Students should be able to balance chemical equation.
Students should identify states of matter and include those when writing equation.
Disposal of chemicals:
All solids may be placed into a laboratory bin.
Demonstration: Reaction between sodium and water
Characteristics of a chemical change
Converting observations into chemical equation
Identifying products of a reaction
Balancing chemical equations
Safety glasses MUST be worn at all times MUST use tweezers when handling sodium Take only one piece of sodium at a time out of the paraffin oil
Observe from a distance. Do not stand too close while the reaction is taking place Only use small pieces of sodium (no bigger than pea size)
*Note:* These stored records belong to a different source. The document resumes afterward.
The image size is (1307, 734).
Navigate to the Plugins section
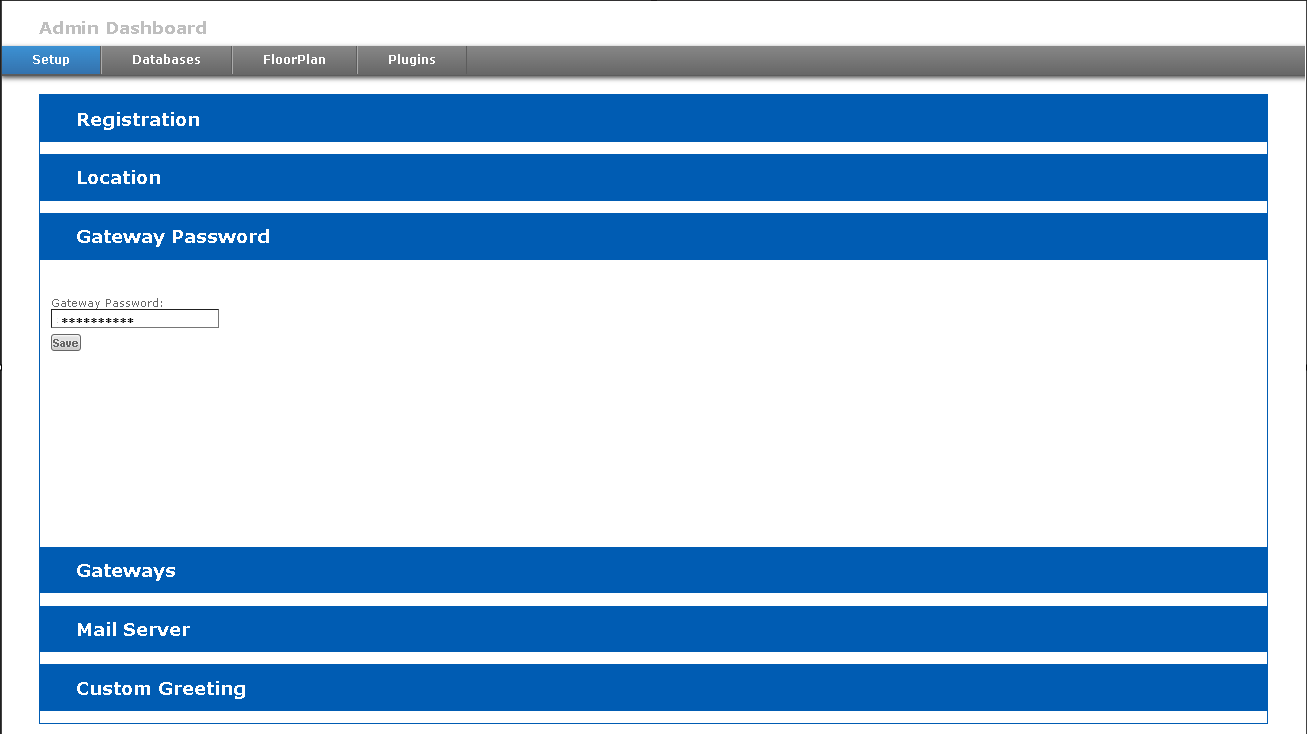[x=411, y=59]
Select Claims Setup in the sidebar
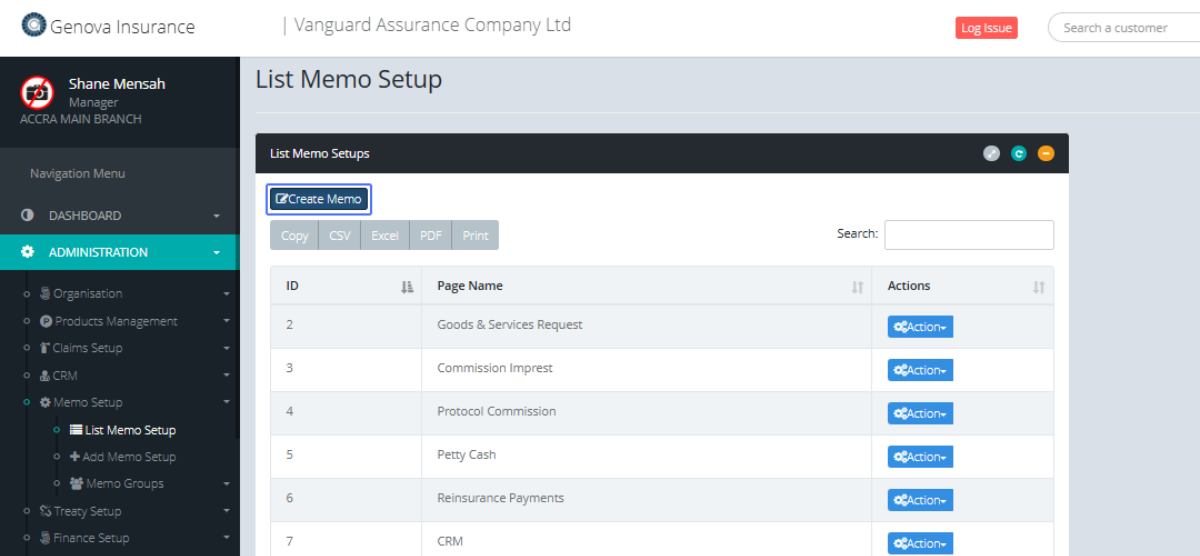This screenshot has width=1200, height=556. coord(87,348)

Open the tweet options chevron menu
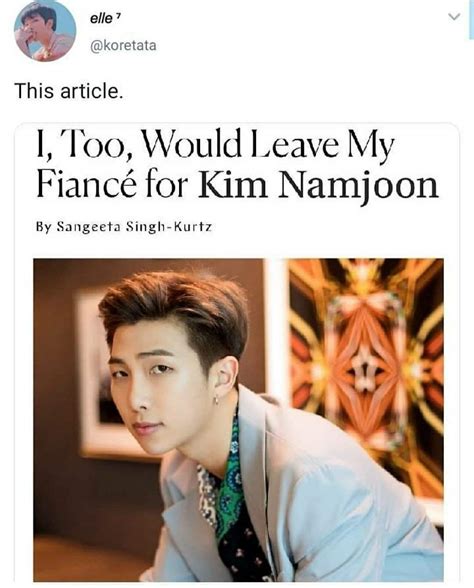pyautogui.click(x=454, y=17)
Requirements: safety glasses, overhead projector, large glass bowl, water, tweezers, scalpel, ceramic plate, sodium metal in a container with paraffin oil, phenolphthalein indicator
Cut three pea-size pieces of sodium metal and place them in paraffin oil in an enclosed
container. Half-fill the large glass bowl with water.
1. The bowl of water should be placed on top of the overhead projector.
2. Place about five drops of phenolphthalein indicator into the water.
3. Drop a small piece of sodium metal into water
Figure: Using tweezers drop small piece of sodium metal into water.